▸ Task to complete:
I need the lines below from the one with "You are a GUI" down to the one with "Add a new query" reproduced exactly, both ends included, and nothing else.

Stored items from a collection
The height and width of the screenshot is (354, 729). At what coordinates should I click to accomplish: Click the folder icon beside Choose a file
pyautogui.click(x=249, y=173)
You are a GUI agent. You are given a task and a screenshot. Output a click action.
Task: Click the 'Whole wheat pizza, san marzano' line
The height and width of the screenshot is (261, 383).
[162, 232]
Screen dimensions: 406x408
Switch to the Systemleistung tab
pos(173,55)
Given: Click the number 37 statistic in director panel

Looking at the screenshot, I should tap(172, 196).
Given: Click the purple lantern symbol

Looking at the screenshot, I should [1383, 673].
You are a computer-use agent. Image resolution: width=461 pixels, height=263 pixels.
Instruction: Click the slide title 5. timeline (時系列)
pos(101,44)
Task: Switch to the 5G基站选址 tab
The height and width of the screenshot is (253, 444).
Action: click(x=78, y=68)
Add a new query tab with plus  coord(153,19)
==
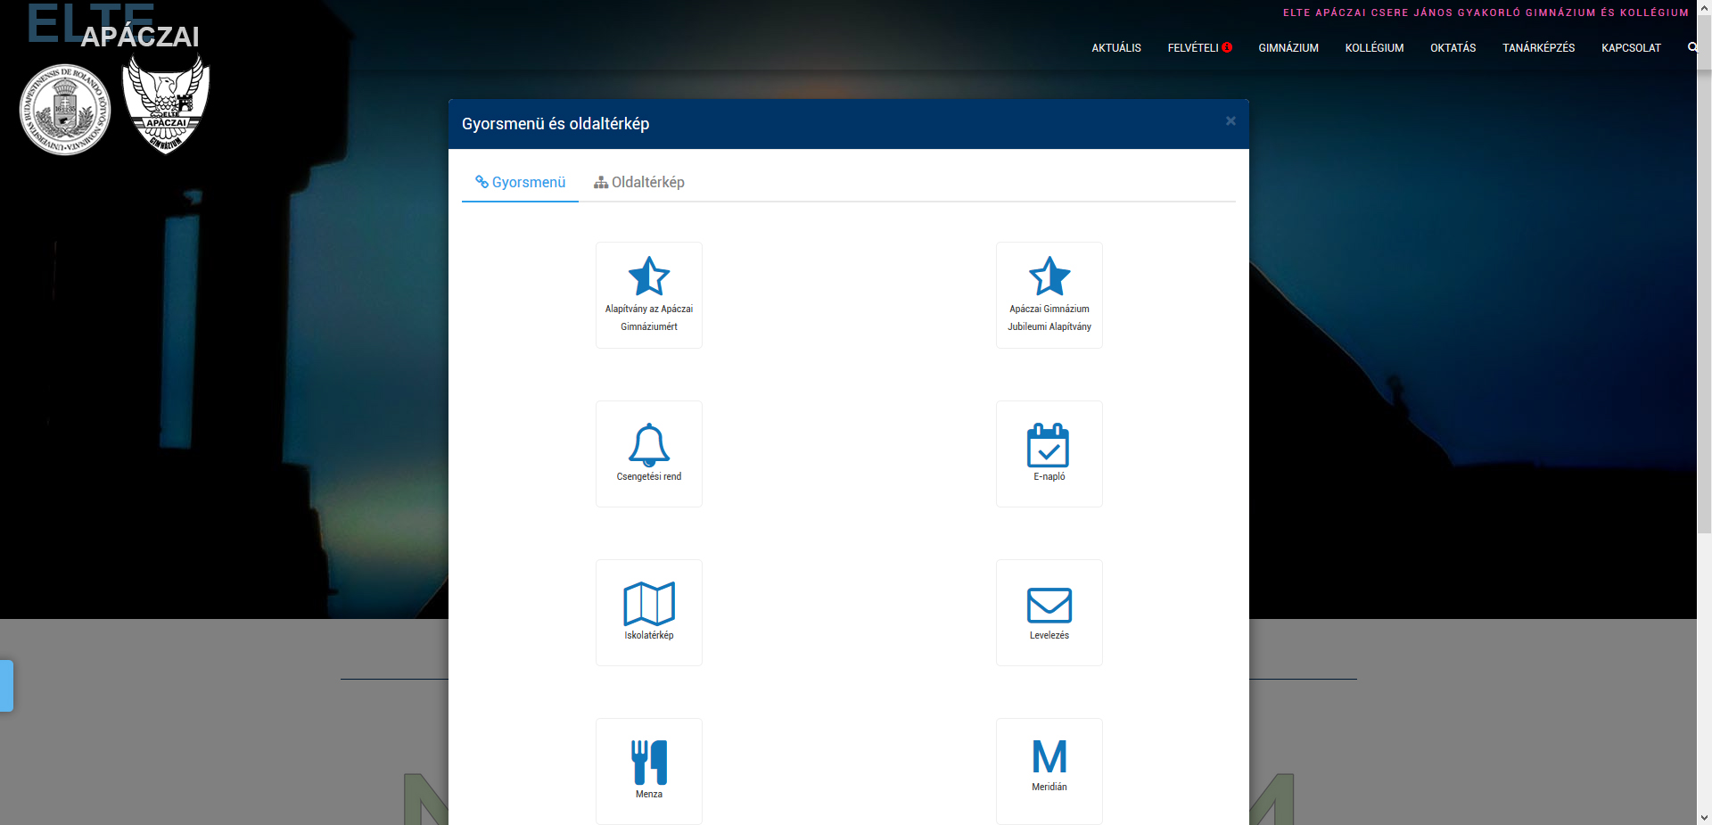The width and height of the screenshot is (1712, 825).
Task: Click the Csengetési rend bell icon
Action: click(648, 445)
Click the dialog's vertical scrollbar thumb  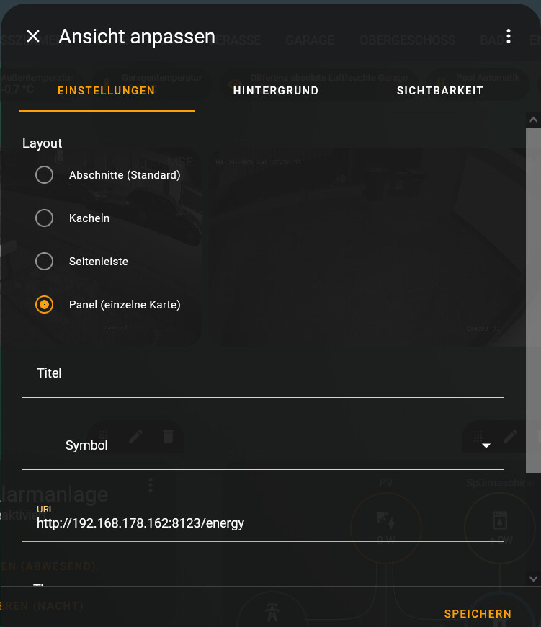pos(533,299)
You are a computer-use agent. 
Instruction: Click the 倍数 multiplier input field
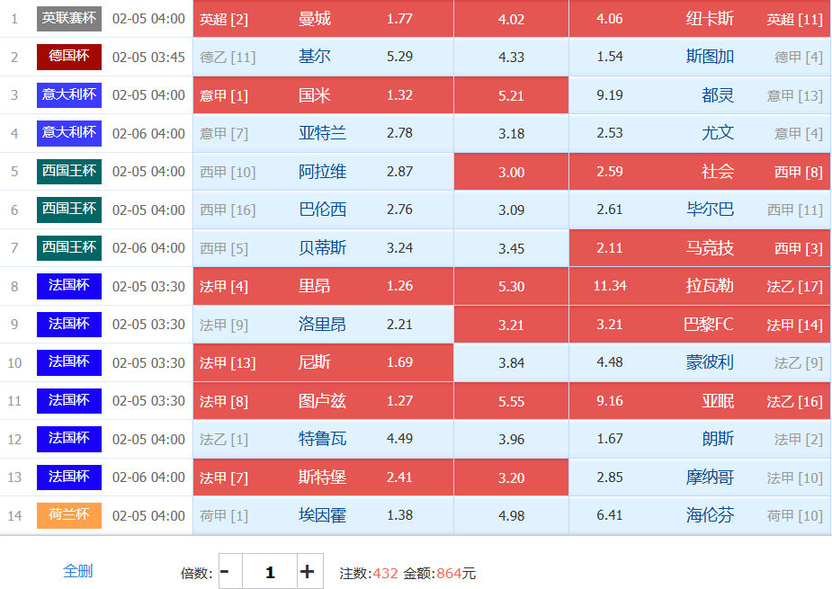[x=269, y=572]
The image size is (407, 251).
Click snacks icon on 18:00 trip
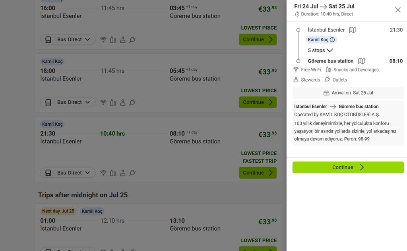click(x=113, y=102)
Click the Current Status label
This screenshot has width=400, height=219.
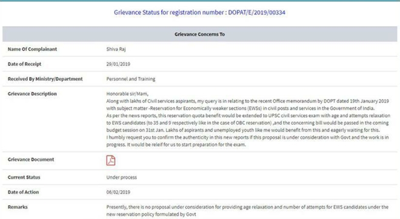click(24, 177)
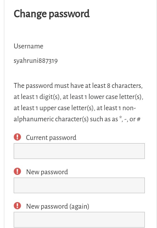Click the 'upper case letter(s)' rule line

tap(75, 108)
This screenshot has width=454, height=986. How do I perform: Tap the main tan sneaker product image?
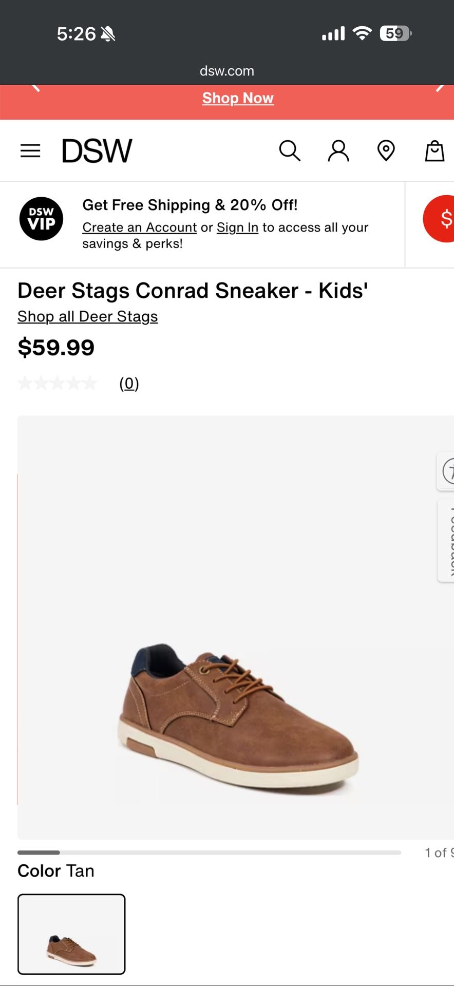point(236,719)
...
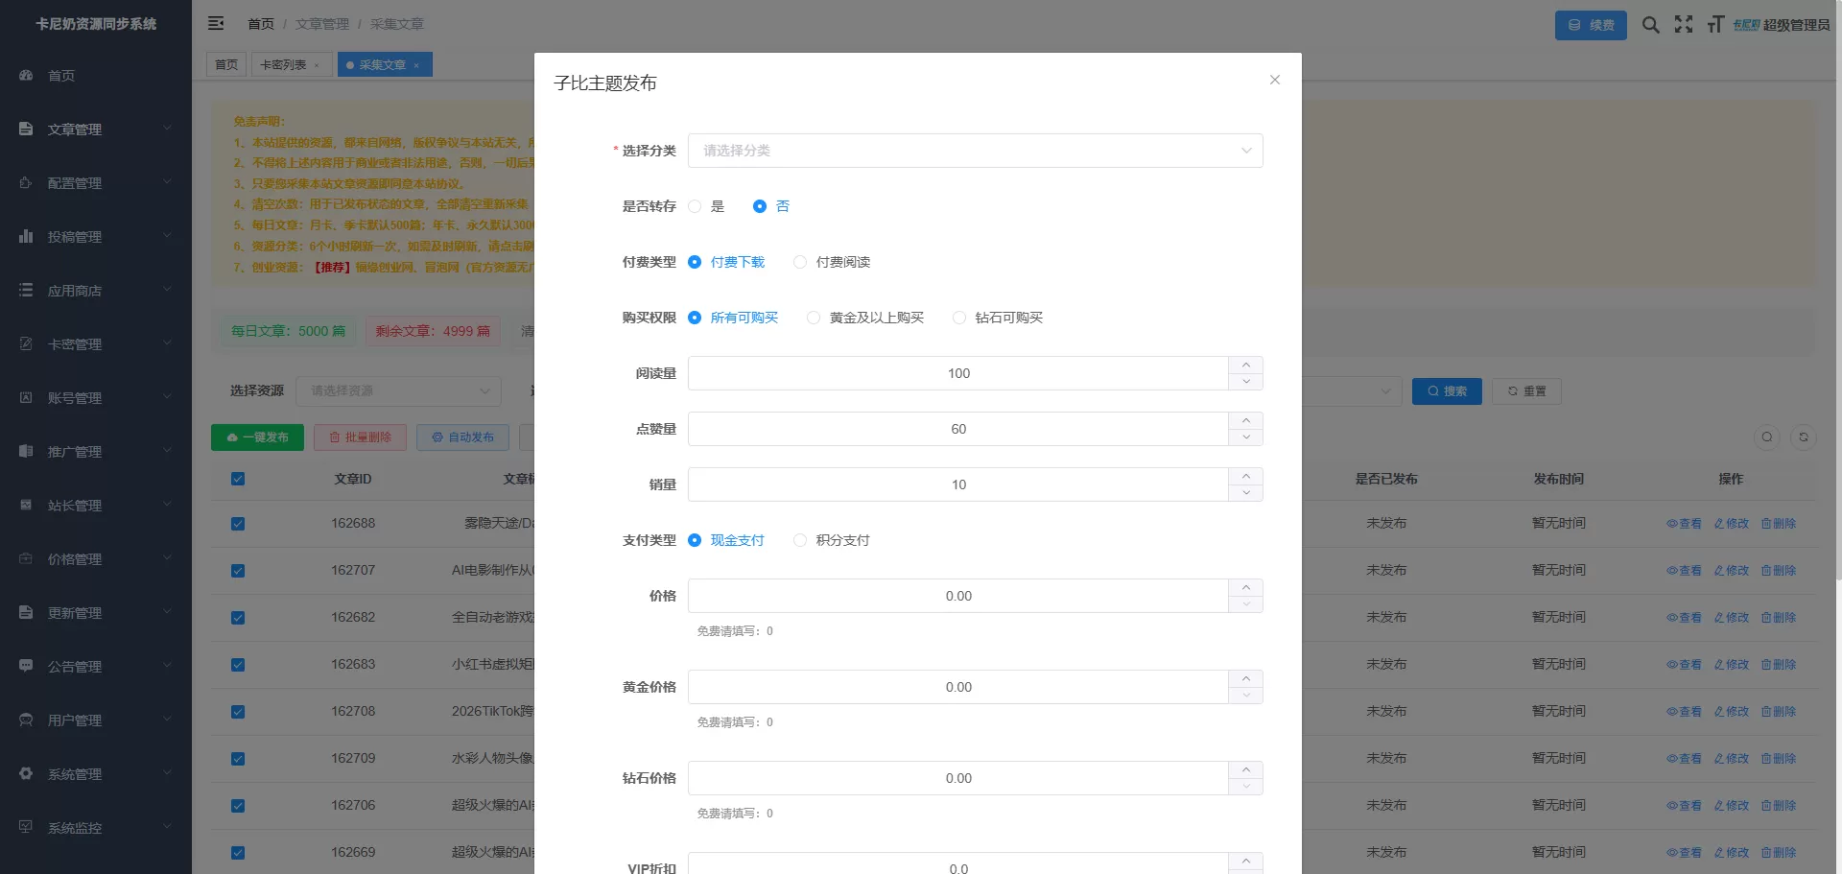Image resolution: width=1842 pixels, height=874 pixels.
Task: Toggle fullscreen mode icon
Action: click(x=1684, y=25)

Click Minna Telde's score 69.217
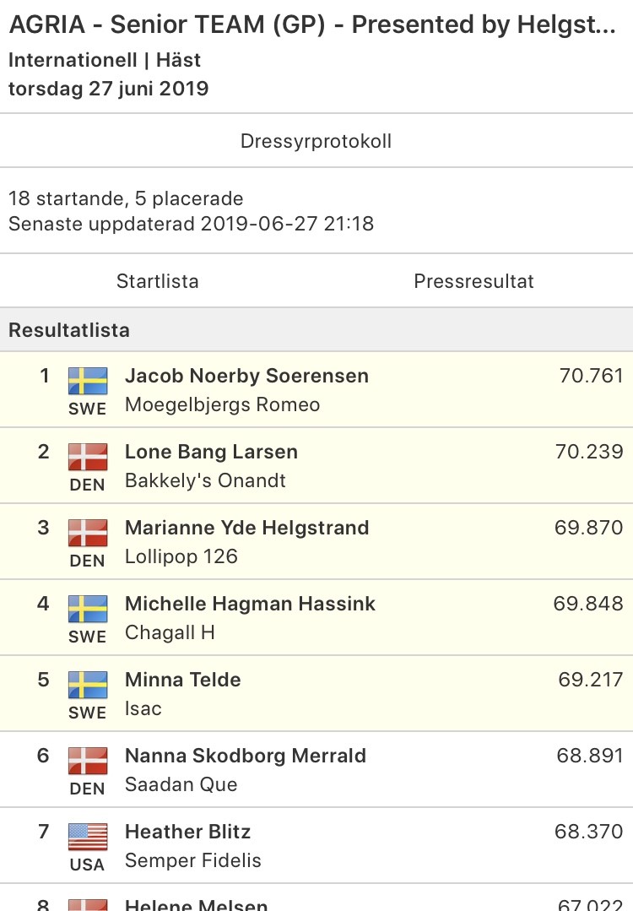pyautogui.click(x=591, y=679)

▸ Your solution:
You are a GUI agent. You are given a task and a screenshot. Output a click action.
Task: Click the 'Whole wheat pizza, san marzano' line
The height and width of the screenshot is (261, 383).
[162, 232]
Screen dimensions: 406x408
Switch to the Systemleistung tab
pos(173,55)
Given: Click the number 37 statistic in director panel

Looking at the screenshot, I should tap(172, 196).
Given: Click the purple lantern symbol

Looking at the screenshot, I should [1383, 673].
You are a computer-use agent. Image resolution: width=461 pixels, height=263 pixels.
Instruction: Click the slide title 5. timeline (時系列)
pos(101,44)
Task: Switch to the 5G基站选址 tab
The height and width of the screenshot is (253, 444).
Action: click(x=78, y=68)
Add a new query tab with plus  coord(153,19)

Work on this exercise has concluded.